Kombes Pol Aris Syahbudin, Kabag Ops Korlantas Polri, menjelaskan bahwa program ini memiliki tiga tahapan utama. Tahap pertama adalah sosialisasi yang berlangsung selama sebulan penuh, dilanjutkan dengan tahap peringatan, dan diakhiri dengan tahap penegakan hukum.
"Tahap sosialisasi akan dilaksanakan sepanjang bulan Juni, dari tanggal 1 hingga 30. Kemudian, tahap peringatan akan berlangsung dari tanggal 1 hingga 13 Juli. Setelah itu, tahap penegakan hukum akan dimulai dari tanggal 14 hingga 27 Juli," jelas Kombes Aris dalam rapat koordinasi bersama para pemangku kepentingan di NTMC Korlantas, Jakarta Selatan.
Dalam masa sosialisasi ini, Korlantas Polri akan berfokus pada pendekatan persuasif kepada para pengemudi dan pemilik kendaraan. Tujuannya adalah untuk memberikan pemahaman mengenai dampak negatif dari kendaraan ODOL dan mengimbau mereka untuk melakukan normalisasi kendaraan sesuai dengan ketentuan yang berlaku. Bagi kendaraan yang tidak sesuai dengan standar, diharapkan untuk tidak dioperasionalkan.
Selain sosialisasi, Korlantas Polri juga aktif berkoordinasi dengan berbagai Badan Usaha Milik Negara (BUMN) dan proyek-proyek pembangunan di seluruh Indonesia. Koordinasi ini bertujuan untuk menghentikan penggunaan kendaraan angkutan yang tidak memenuhi persyaratan ODOL dalam kegiatan operasional mereka. Korlantas juga melakukan pembaruan data intelijen lalu lintas yang berisi informasi mengenai pemilik dan kendaraan yang terindikasi melanggar ketentuan ODOL. Pembaruan data ini dilakukan secara nasional.

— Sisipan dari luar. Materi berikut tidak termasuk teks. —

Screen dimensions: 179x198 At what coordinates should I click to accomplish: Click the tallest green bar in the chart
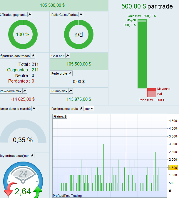click(x=127, y=156)
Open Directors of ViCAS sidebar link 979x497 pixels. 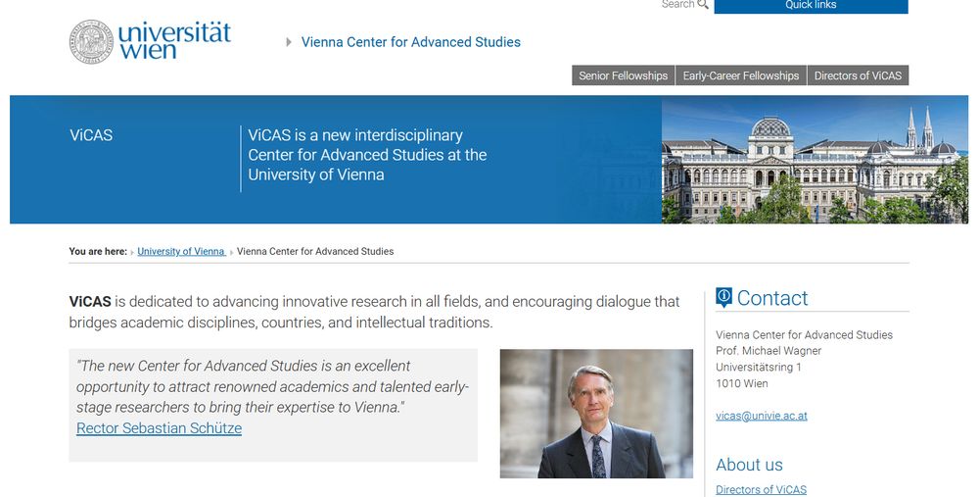761,489
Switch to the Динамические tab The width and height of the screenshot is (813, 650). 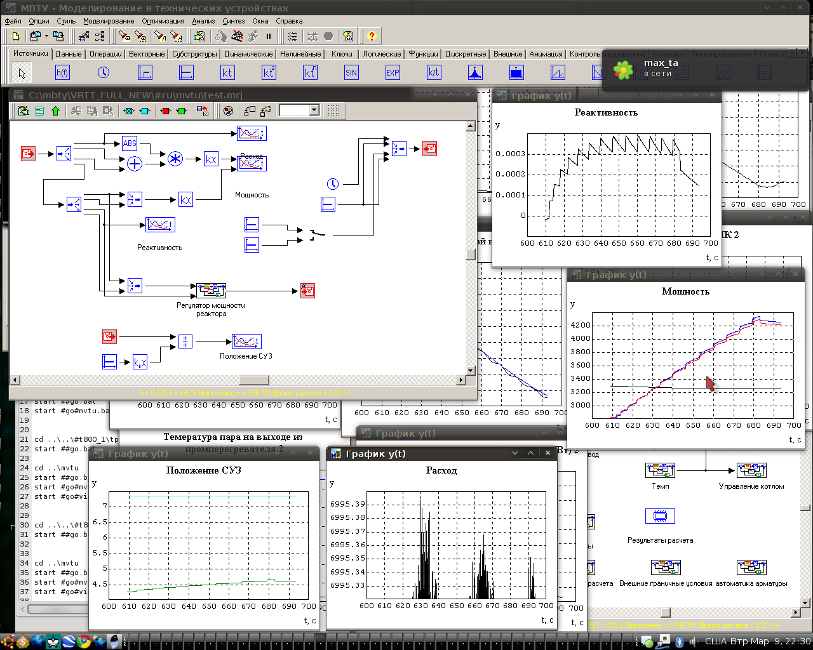coord(248,54)
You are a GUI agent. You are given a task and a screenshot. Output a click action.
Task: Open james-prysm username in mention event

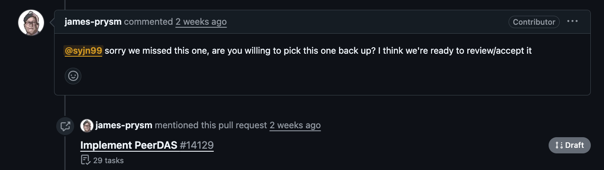click(x=124, y=125)
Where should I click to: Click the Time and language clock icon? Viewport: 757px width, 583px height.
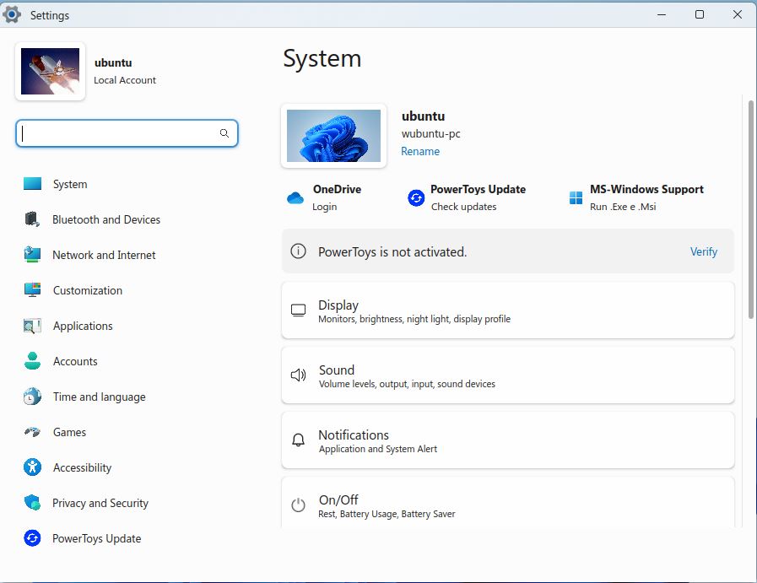[x=32, y=397]
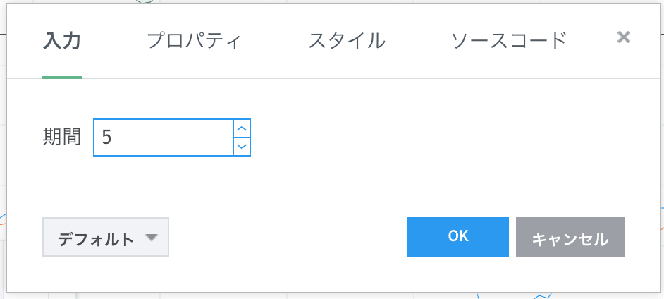Confirm the settings with the OK button

click(x=458, y=237)
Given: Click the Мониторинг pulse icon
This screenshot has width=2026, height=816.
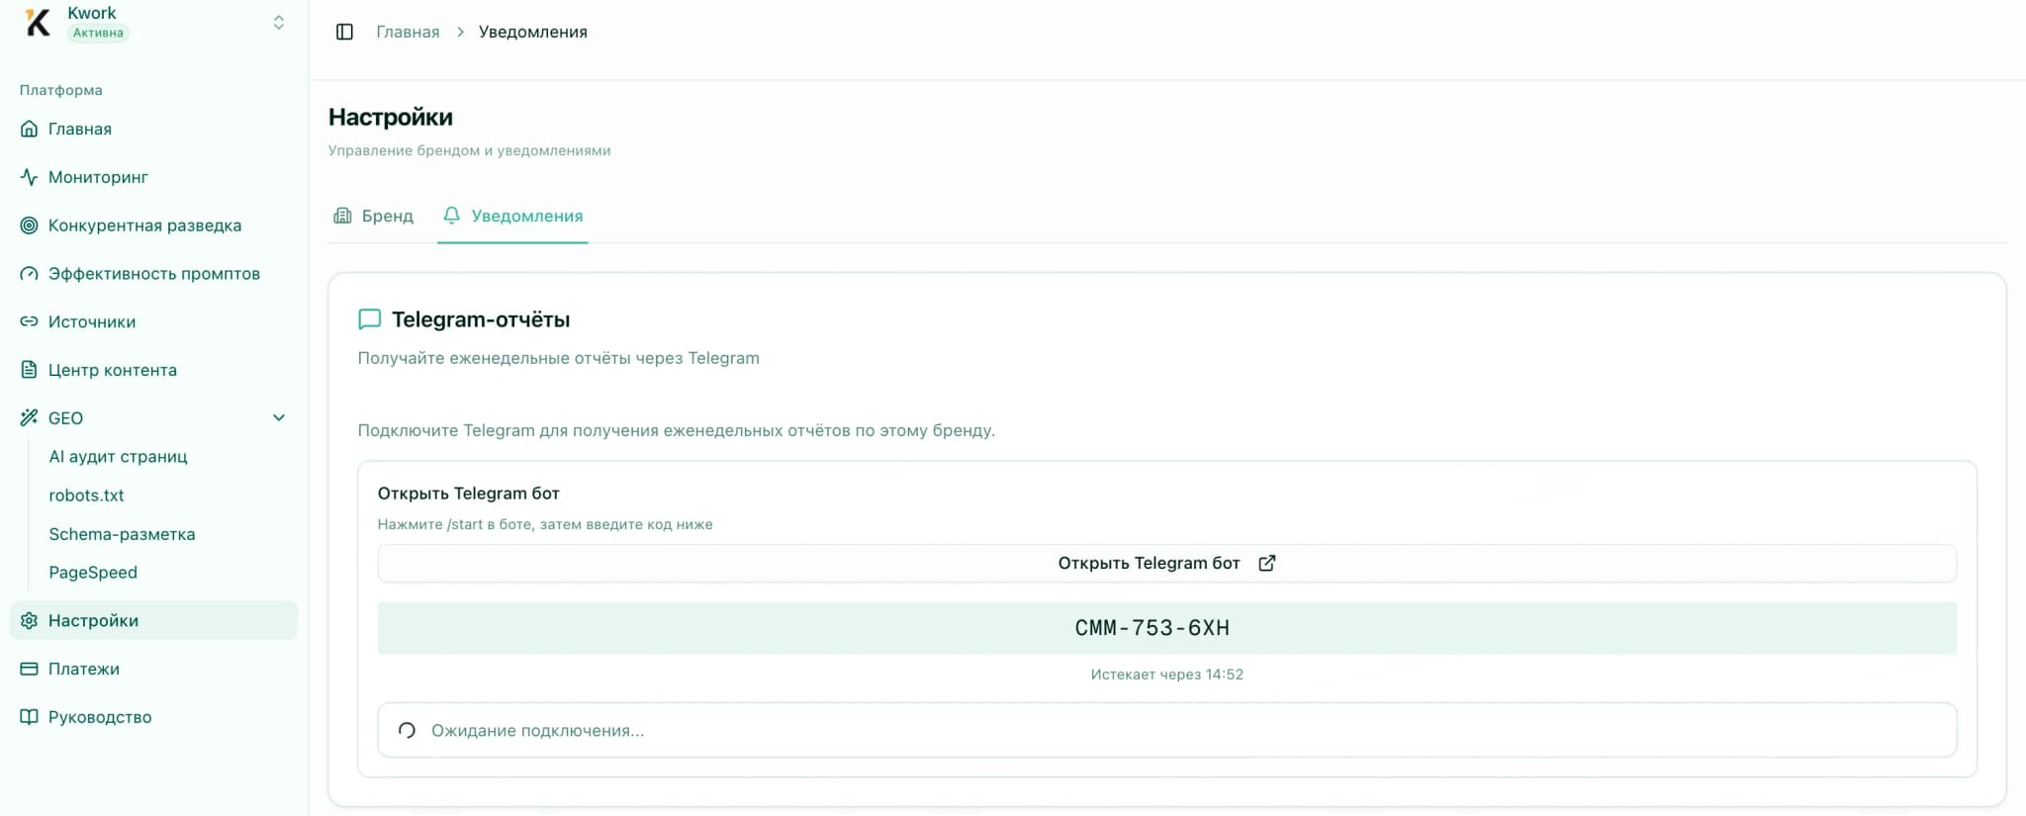Looking at the screenshot, I should 30,177.
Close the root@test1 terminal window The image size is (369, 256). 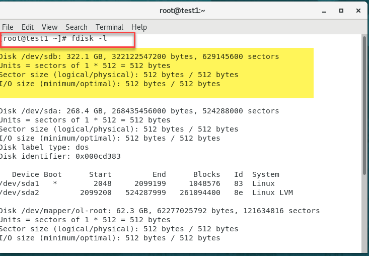pyautogui.click(x=357, y=10)

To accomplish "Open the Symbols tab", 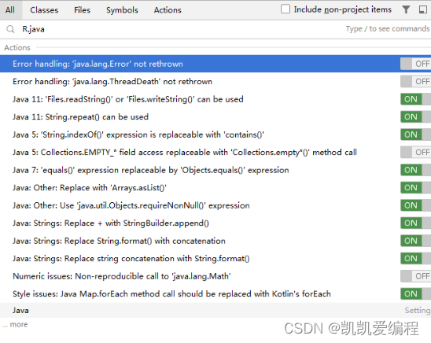I will click(x=122, y=10).
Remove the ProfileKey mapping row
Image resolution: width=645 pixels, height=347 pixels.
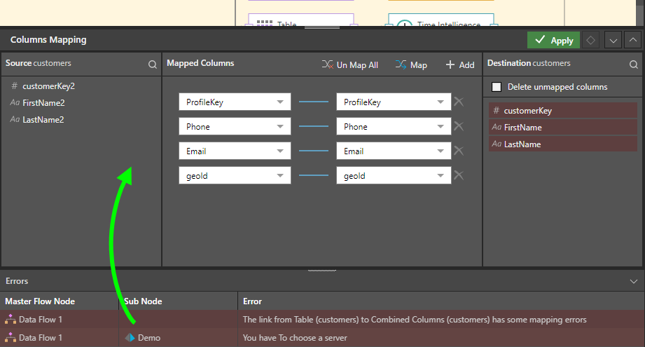tap(459, 102)
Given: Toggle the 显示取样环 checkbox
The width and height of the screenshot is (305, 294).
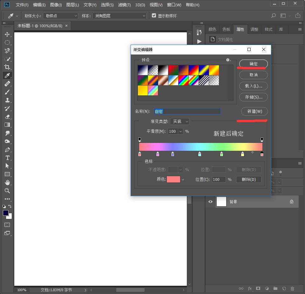Looking at the screenshot, I should (x=154, y=16).
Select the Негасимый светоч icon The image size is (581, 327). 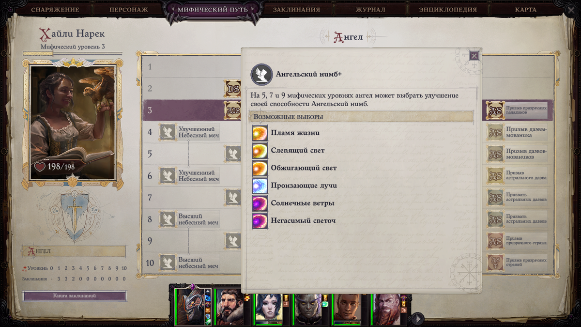(260, 220)
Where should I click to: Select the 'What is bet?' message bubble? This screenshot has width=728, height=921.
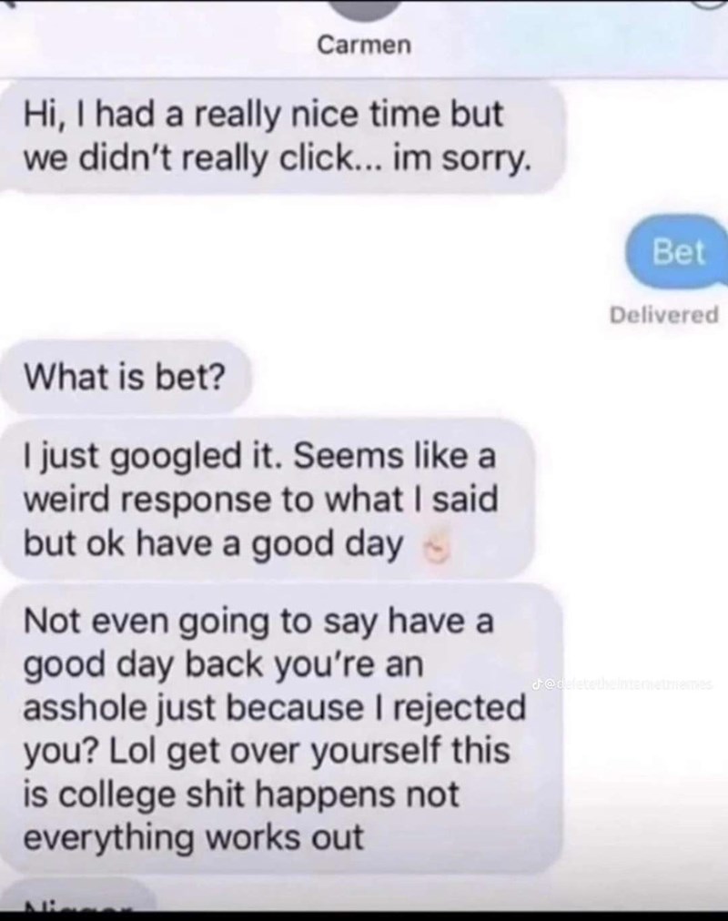(125, 377)
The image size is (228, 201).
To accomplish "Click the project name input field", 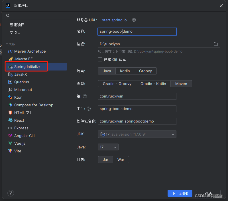I will pos(137,32).
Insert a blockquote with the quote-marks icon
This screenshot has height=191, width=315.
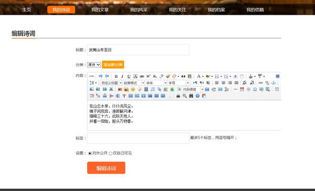tap(183, 76)
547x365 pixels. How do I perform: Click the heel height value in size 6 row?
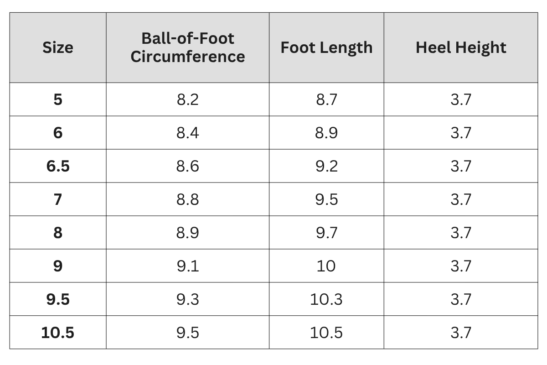460,133
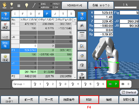The width and height of the screenshot is (139, 109).
Task: Toggle the 附加轴 additional axis button
Action: (5, 45)
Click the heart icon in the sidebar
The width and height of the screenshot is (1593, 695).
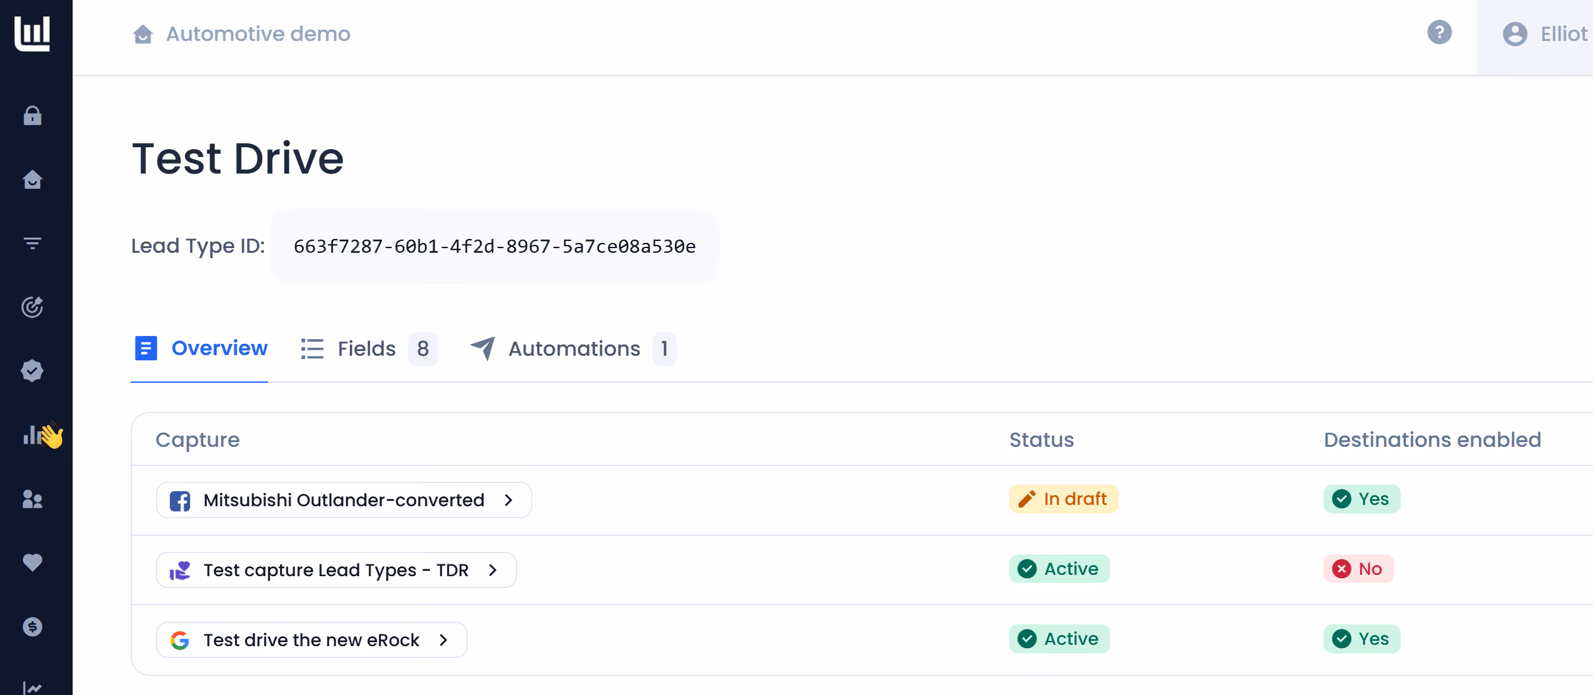pyautogui.click(x=32, y=562)
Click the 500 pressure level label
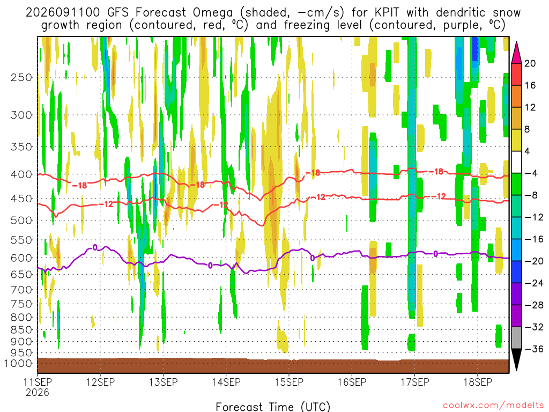The image size is (549, 412). [21, 220]
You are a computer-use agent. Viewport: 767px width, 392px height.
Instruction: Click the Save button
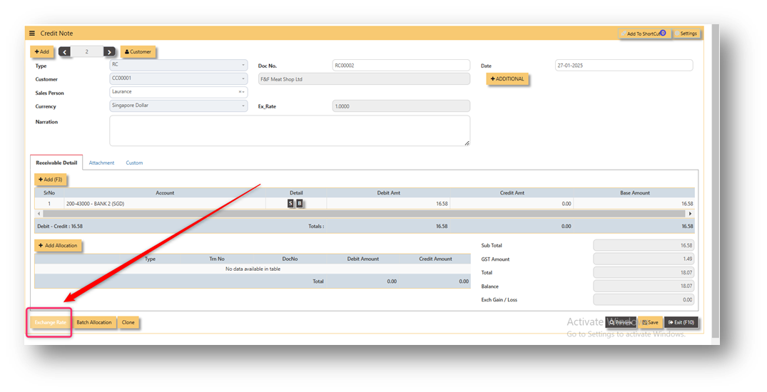(x=651, y=323)
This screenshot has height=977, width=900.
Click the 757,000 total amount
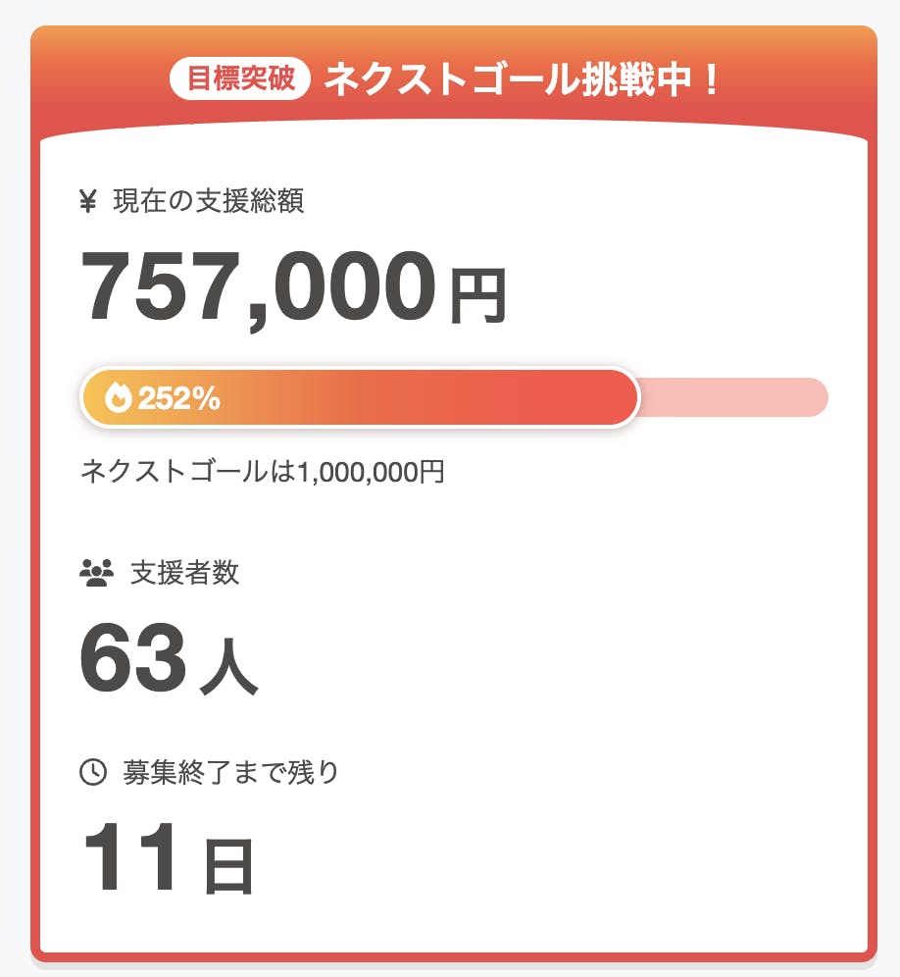[x=258, y=288]
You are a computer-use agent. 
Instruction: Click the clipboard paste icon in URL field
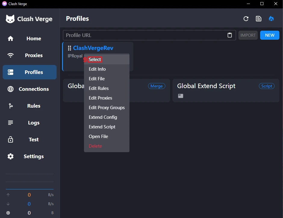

Data intelijen yang terkumpul akan dimanfaatkan untuk beberapa keperluan:
- Identifikasi lokasi pendaftaran kendaraan dan pengiriman informasi ke Kementerian Perhubungan untuk tindak lanjut sebagai data awal dan pengawasan khusus saat uji KIR. Kendaraan wajib hadir saat melakukan uji KIR.
- Pengiriman data ke Samsat di berbagai daerah untuk pengawasan khusus saat perpanjangan STNK 5 tahunan.
- Bahan pengawasan bagi Dirlantas dan Kasat Lantas untuk melakukan pendekatan kepada pemilik atau pengusaha kendaraan agar melakukan normalisasi, serta pendekatan kepada BUMN atau proyek pemerintah agar tidak menggunakan kendaraan yang terindikasi ODOL.
Tahap penegakan hukum akan dilaksanakan melalui Operasi Patuh Jaya. Dalam operasi ini, Korlantas Polri akan menindak tegas kendaraan-kendaraan yang masih kedapatan melanggar ketentuan over dimensi dan overload. Langkah ini diharapkan dapat memberikan efek jera dan meningkatkan kesadaran para pelaku usaha transportasi untuk mematuhi peraturan yang berlaku.
Dengan serangkaian upaya sosialisasi, koordinasi, dan penegakan hukum yang terencana dengan baik, Korlantas Polri berkomitmen untuk mewujudkan Indonesia bebas dari kendaraan ODOL. Hal ini bertujuan untuk meningkatkan keselamatan di jalan raya, mengurangi kerusakan infrastruktur jalan, dan menciptakan iklim usaha transportasi yang lebih sehat dan adil.